Any idea how much condensate I can expect?

Thanks.

rogerzilla

  • When n+1 gets out of hand
Re: Condensing boiler - how much condensate
« Reply #1 on: 08 January, 2010, 07:15:55 am »
I insisted that our condensate pipe was run internally, into the soil stack.

I reckon half a bucket an hour at full tilt, but that's a guess based on when our condensate trap, or more accurately its drain plug, sprung a leak a couple of years ago.  I fixed it with the cork from a bottle of port until British Gas sent me a new one.
Hard work sometimes pays off in the end, but laziness ALWAYS pays off NOW.

Re: Condensing boiler - how much condensate
« Reply #2 on: 08 January, 2010, 09:24:26 am »
Same thing happened to my Dads boiler last week. Normally not an issue in the UK apparently but with the current weather ... He stuck some pipe insulation round the pipe that was external to the house (the internal bit was already insulated) and then boxed it in to keep the wind off. Has been fine since.
I think you'll find it's a bit more complicated than that.

tonycollinet

  • No Longer a western province of Númenor
Re: Condensing boiler - how much condensate
« Reply #3 on: 08 January, 2010, 12:41:11 pm »
Sadly, there is no accessible internal drain.
 
Im thinking of putting an inline tank in the pipe, with a tap to empty it. Normally it will just drain to the outlet - if this freezes, the tank acts as a bucket.

tonycollinet

  • No Longer a western province of Númenor
Re: Condensing boiler - how much condensate
« Reply #4 on: 09 January, 2010, 08:11:30 am »
Seems to be about 3 litres in 24 hours.

rogerzilla

  • When n+1 gets out of hand
Re: Condensing boiler - how much condensate
« Reply #5 on: 09 January, 2010, 11:38:14 am »
A lot less than I would have thought - it shows how little of the steam they actually do condense - most of it still goes out of the flue.
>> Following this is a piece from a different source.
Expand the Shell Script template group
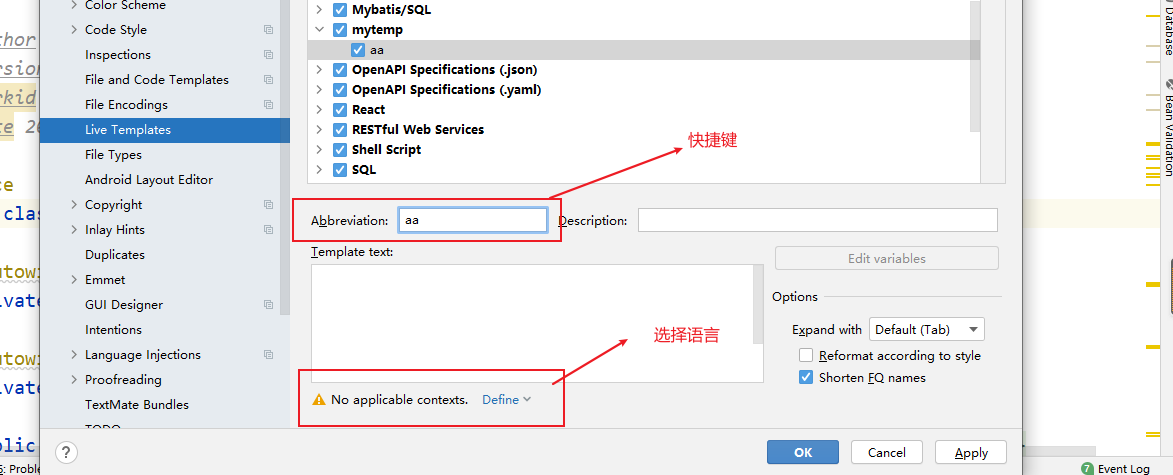This screenshot has height=475, width=1173. click(319, 150)
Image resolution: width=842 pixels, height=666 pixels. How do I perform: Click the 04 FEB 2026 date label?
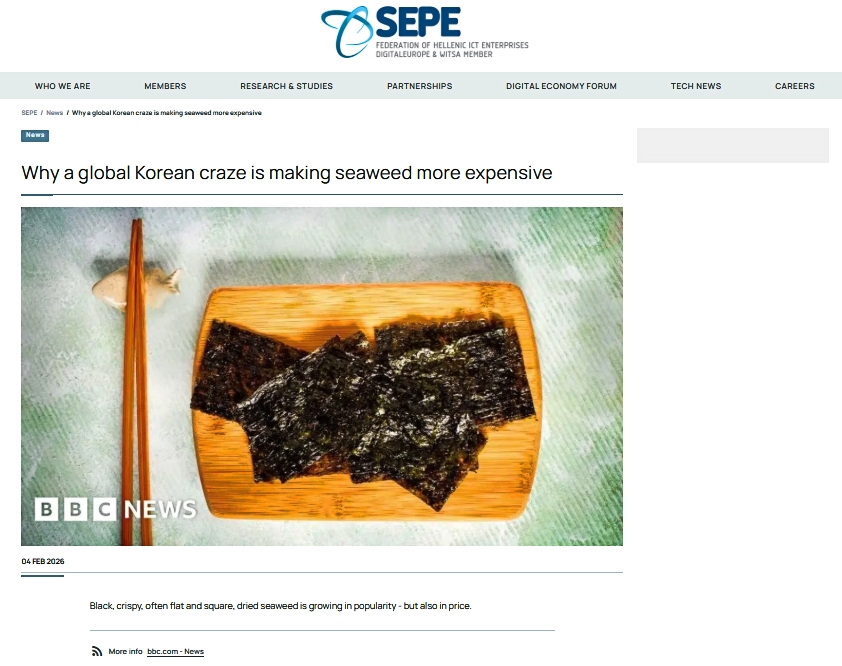click(42, 561)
Do you know if yours is running in full condensing mode?  The boilers are actually mis-sold; the efficiency of 90% or whatever is only achieved if you have the circulating temperature at 63 deg C which is considered "full condensing".  However, Potterton boilers, and presumably most others, are set to 84 deg C (or something like that) from the factory because they know that you can't actually get a cylinder full of hot water using 63 deg C in the primary circuit.  I tried setting it to full condensing mode (this is done by moving a jumper on the main PCB which selects the lower circulating temperature) and it was utterly hopeless - the water never got much above blood heat.
Hard work sometimes pays off in the end, but laziness ALWAYS pays off NOW.
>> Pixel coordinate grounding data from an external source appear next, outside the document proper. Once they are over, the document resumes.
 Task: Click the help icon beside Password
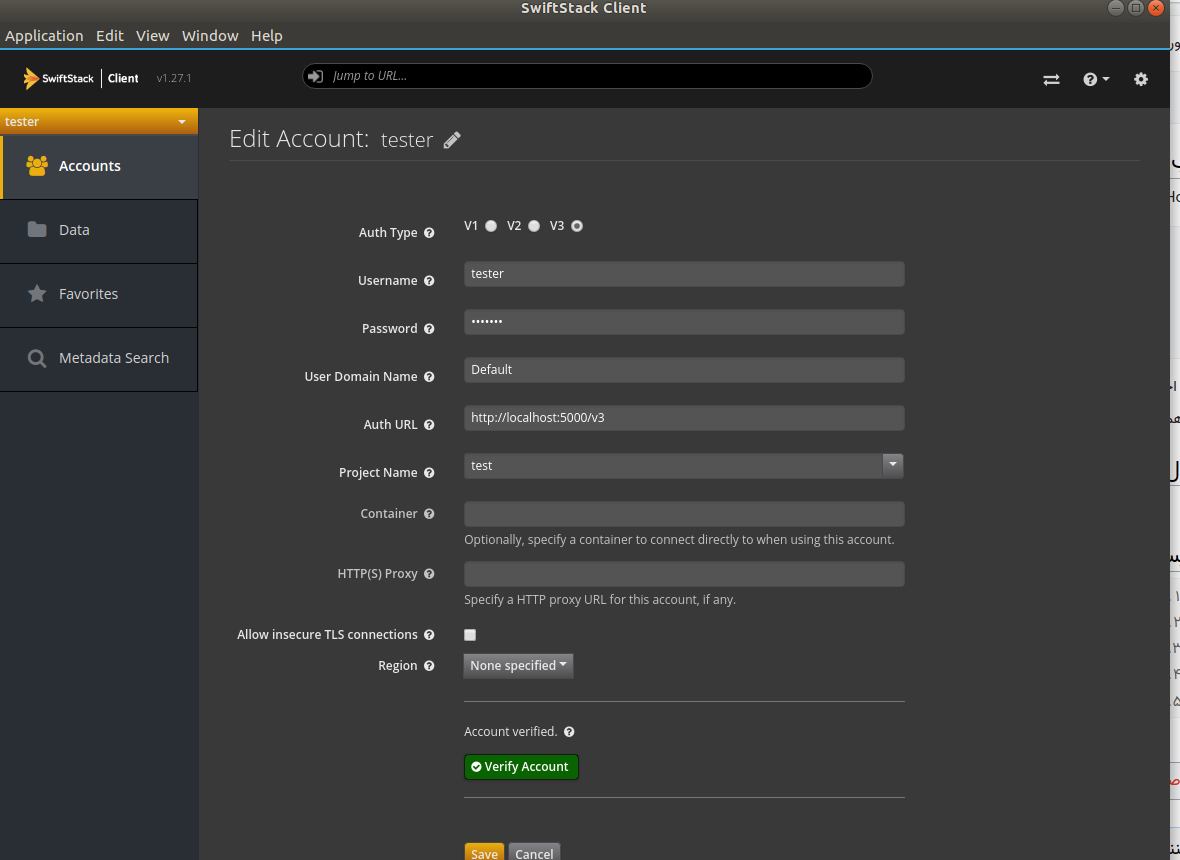(x=429, y=329)
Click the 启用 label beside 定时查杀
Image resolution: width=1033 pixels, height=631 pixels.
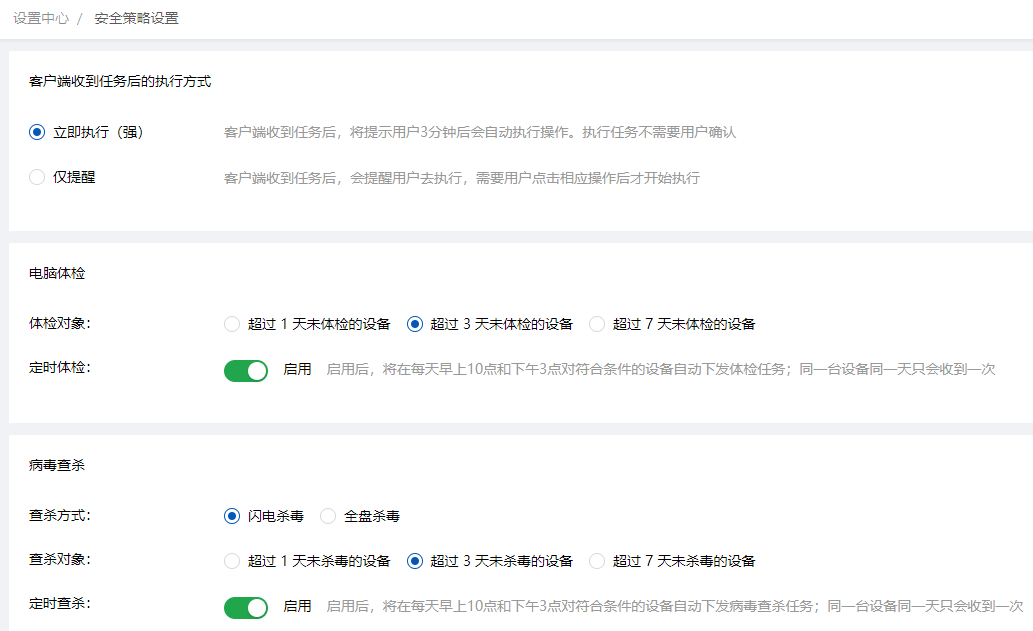click(297, 606)
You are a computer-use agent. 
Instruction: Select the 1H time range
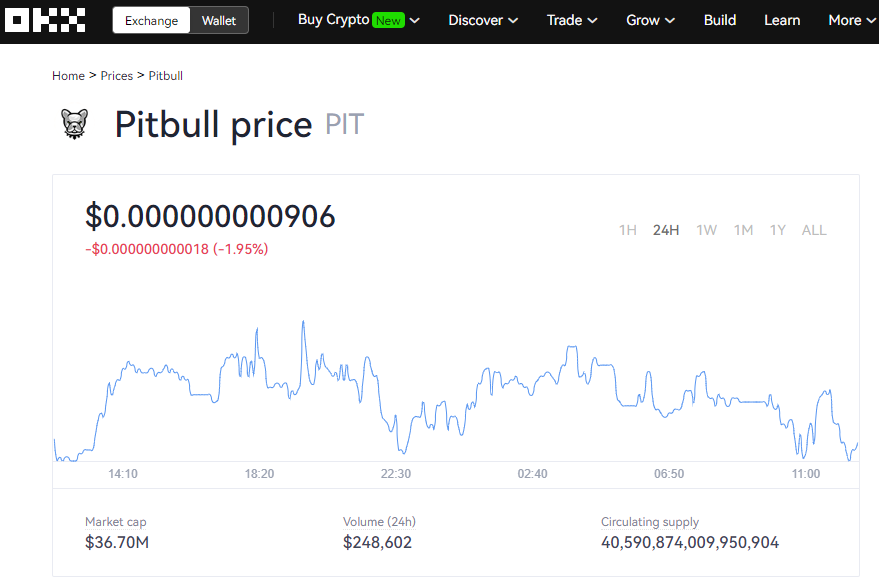click(x=628, y=230)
Re: Condensing boiler - how much condensate
« Reply #6 on: 02 March, 2018, 09:04:13 am »
Thread resurrection and what a lifesaver - my ridiculously positioned boiler has a condensing pipe that exits upstairs, runs along the side of the building, round the back, then down - via bloody right angles and even an upward slope at one point - finally to the drain....about 10m all told. The boiler is to be moved to the kitchen where it belongs but this cold snap has caught me out. I know the problem is the pipe as the bottom end is frozen solid. But I can't get to all of it to thaw it and it needs proper lagging anyway.

Then a random search produces this and of course I can cut the pipe and drain to bucket until I can sort properly - YACF/Tony....thank you...it's bloody freezing here
Nuns, no sense of humour

Re: Condensing boiler - how much condensate
« Reply #7 on: 02 March, 2018, 09:24:44 am »
Well since that post I have taken a hacksaw to the pipe, instant fix, done the dishes from the last couple of days and am now basking as the radiators pump out heat from a suddenly much quieter boiler.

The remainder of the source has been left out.